Description of problem: I discovered this when debugging my fix for the object-number discrepancy described in 501015. If you start broker 1 with a data-dir, and broker 2 with no data-dir or a different one, you can (almost always) end up with a different boot sequence. That means if you cluster these two together, when the updatee gets updates, he'll use different OIDs that the master. Version-Release number of selected component (if applicable): trunk How reproducible: always Steps to Reproduce: 1. bring up two brokers, one with data dir and one without 2. run Ted's verify_cluster_objects script 3. Actual results: Errors spew out Expected results: Silence Additional info: I don't know whether it's expected to be legal to run brokers this way, but it's easy enough to do it inadvertently, and nothing checks. We should either make them really sync up or flame out if they aren't able to.
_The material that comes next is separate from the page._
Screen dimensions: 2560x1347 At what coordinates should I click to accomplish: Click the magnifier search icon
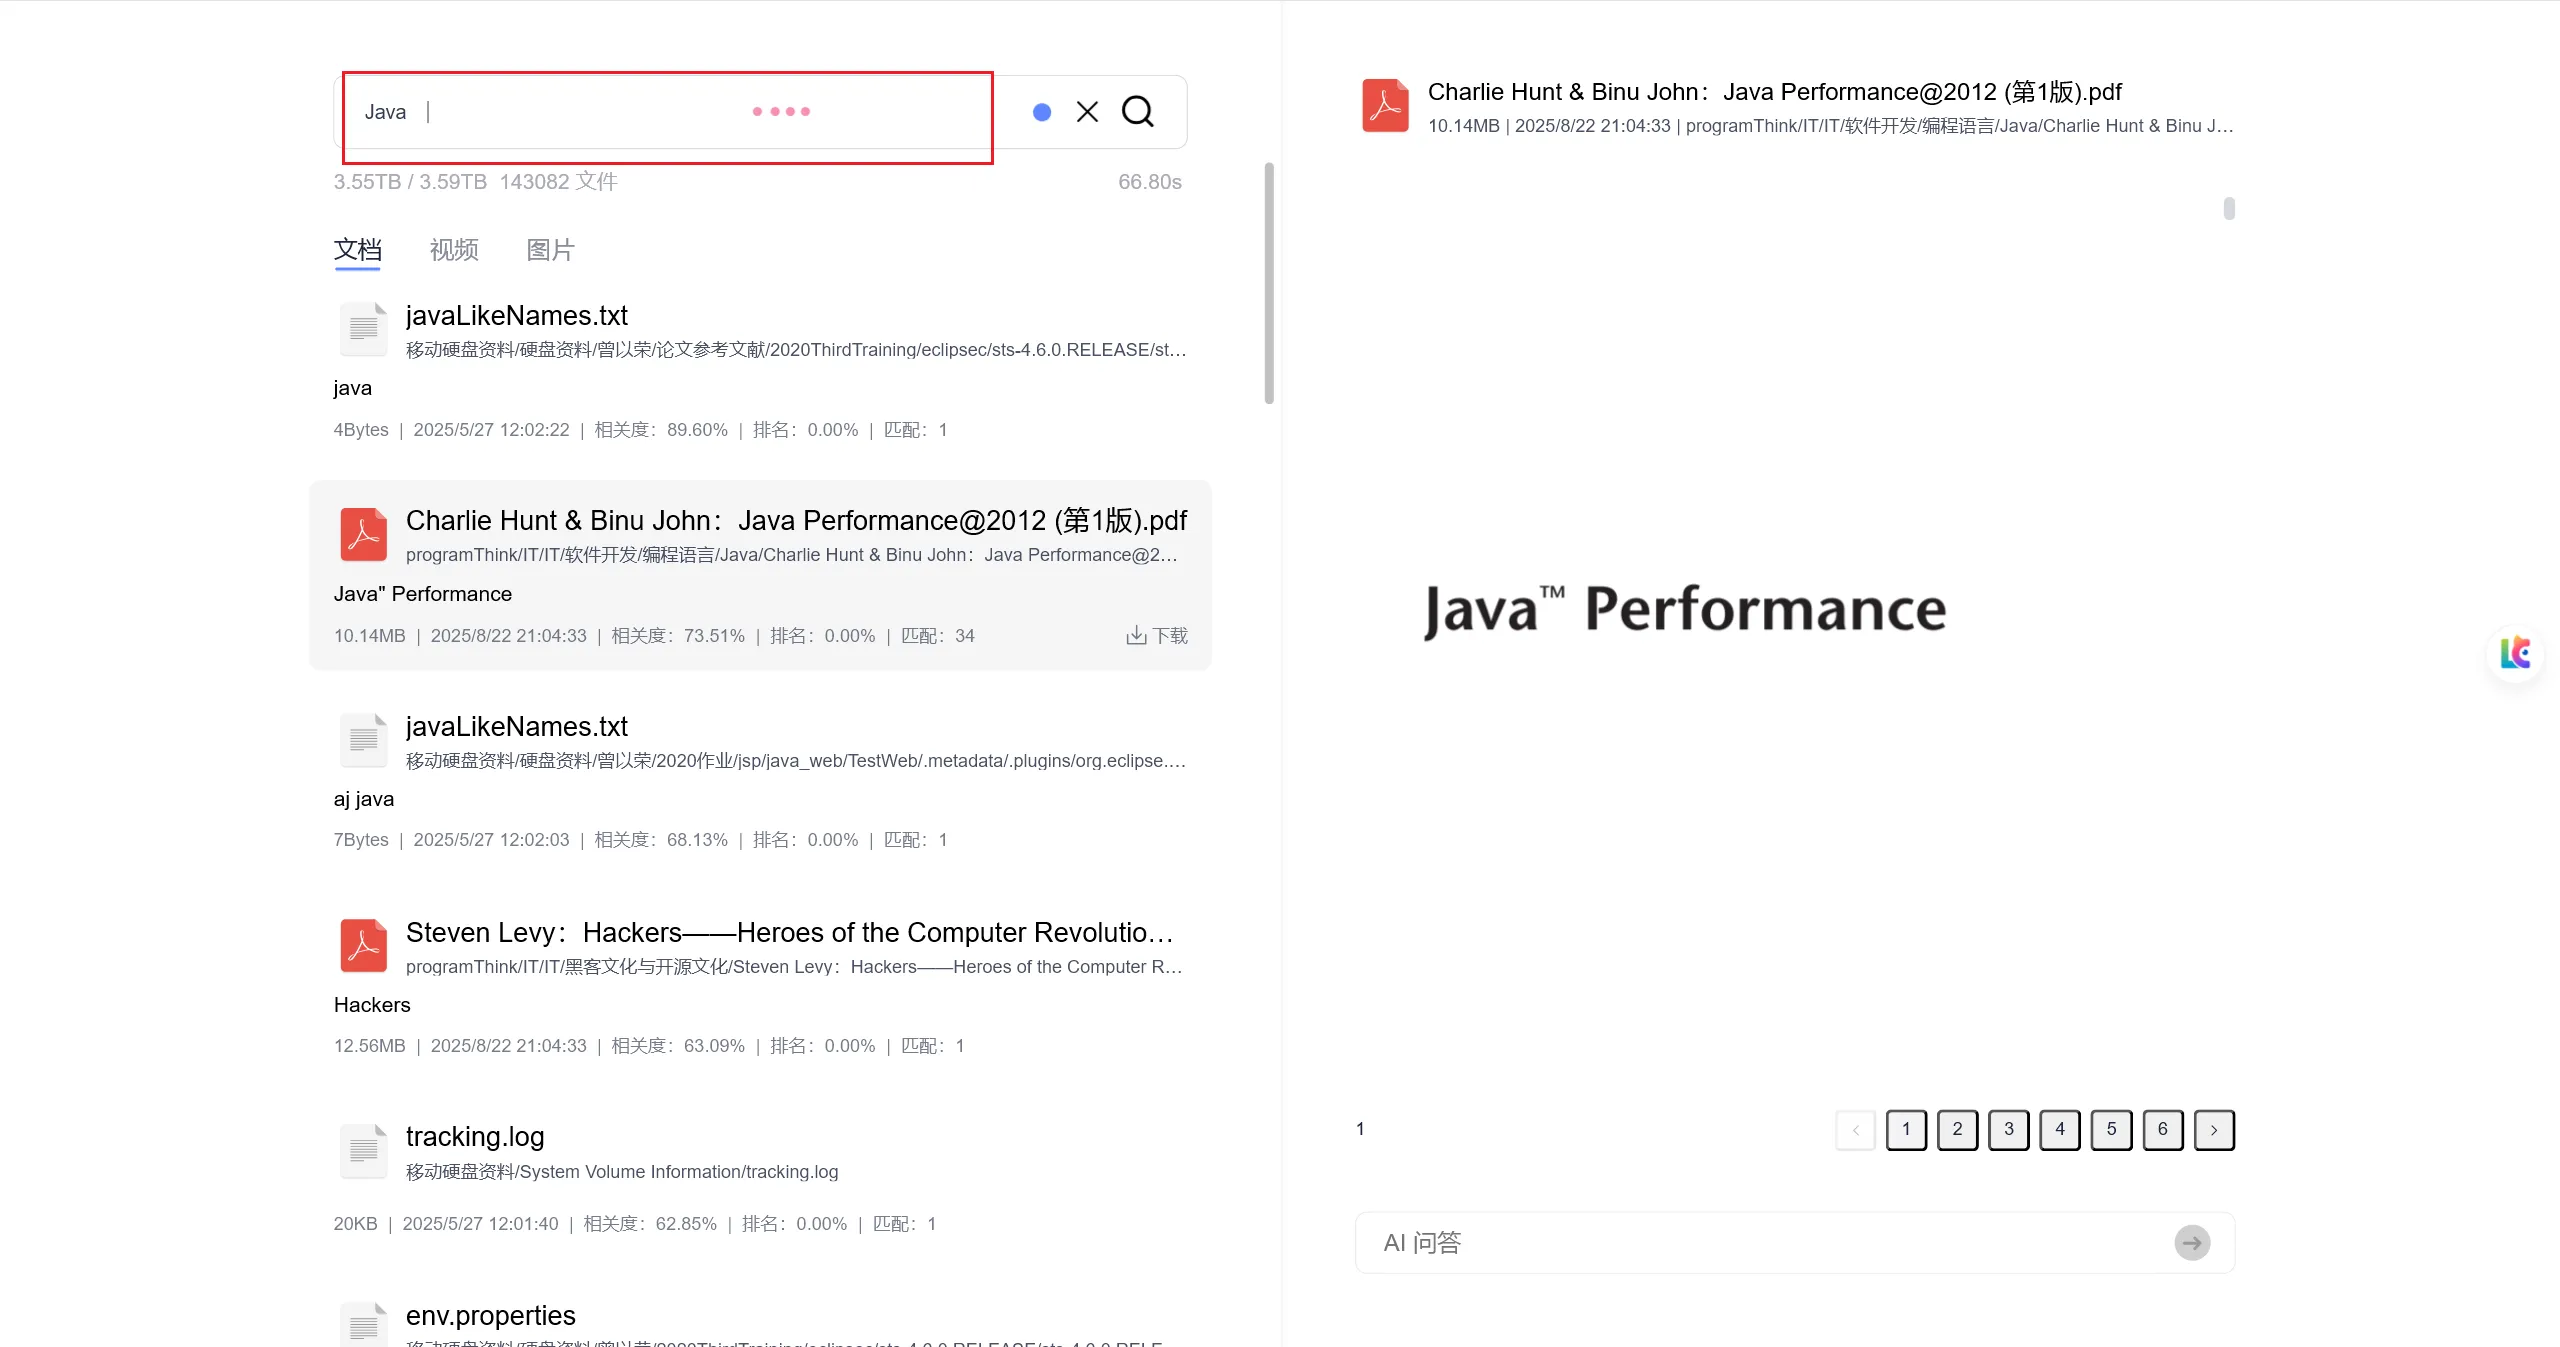pos(1138,111)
Assigning to myself and tying to 501015
Created attachment 386225 [details] Proposed fix for hot-wiring peer state of clustered broker This appears to fix the bugs. It's likely that there are cleaner ways to manage some of the c++'isms.
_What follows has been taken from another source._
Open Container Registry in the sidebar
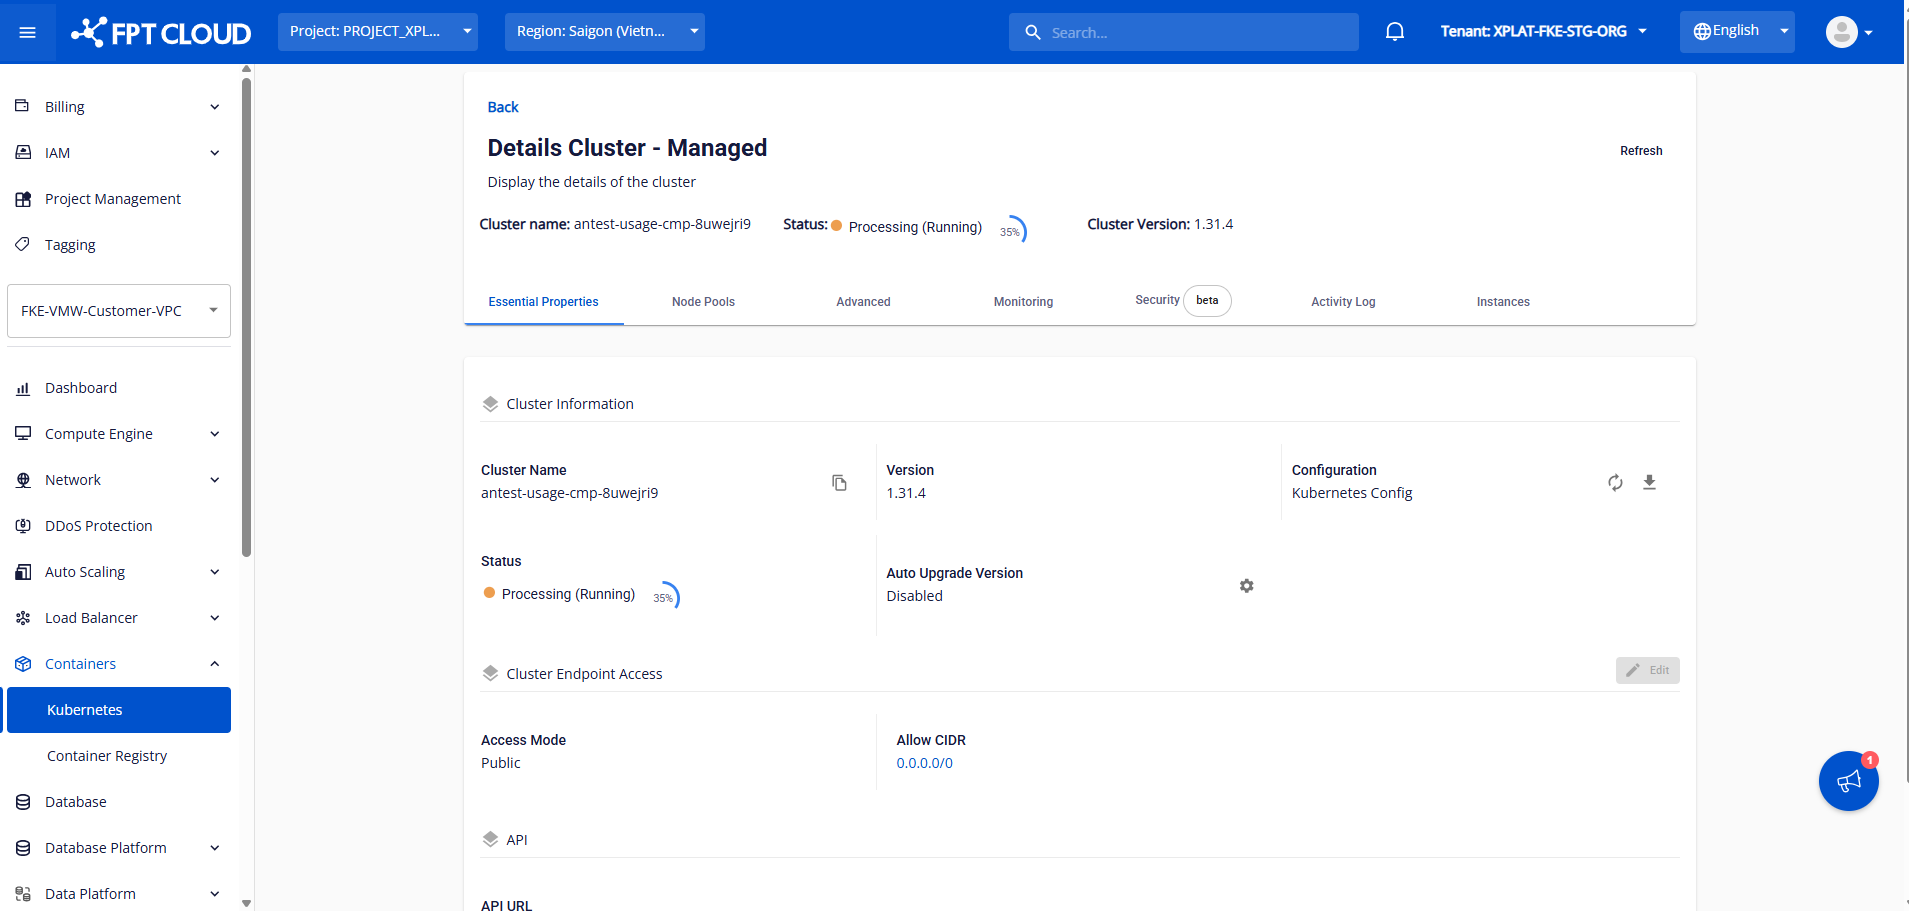1909x911 pixels. pos(107,756)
Added to jira. See https://issues.apache.org/jira/browse/QPID-2357
What does "hotwire" refer to. The naming doesn't ring a bell for me. QPID_LOG: don't put __FILE__/__LINE__ in the message, the logging system will add them if the user configures --log-source=yes. UpdateClient::update: move all the hotwire code into the updateHotwire function to avoid clutter in update(). It's only 3 lines now but likely to expand in future. UpdateClient::update - why are you setting the updater's numbers here? That looks wrong to me. In general giving an update does not modify the updater's state, just sends it to the updatee. Automate the test: add an automated test to cluster_tests.py that sets up some state and does an update that fails before your patch and passes after. This will be a very valuable test to have, we can extend it as we fix other object-id issues going forward.
Fixed in r904268
On Fedora Rawhide I compile current trunk qpid, run # qpidd --cluster-name=ahoj --data-dir=dir1 --auth=no # qpidd -p0 --cluster-name=ahoj --data-dir=dir2 --auth=no # python cpp/src/tests/verify_cluster_objects There is no output in case I am not running any QMF-mangling tools (e.g. qpid-tool or qpid-config) in the meantime of running the verify test. I will verify on RHEL and current packages.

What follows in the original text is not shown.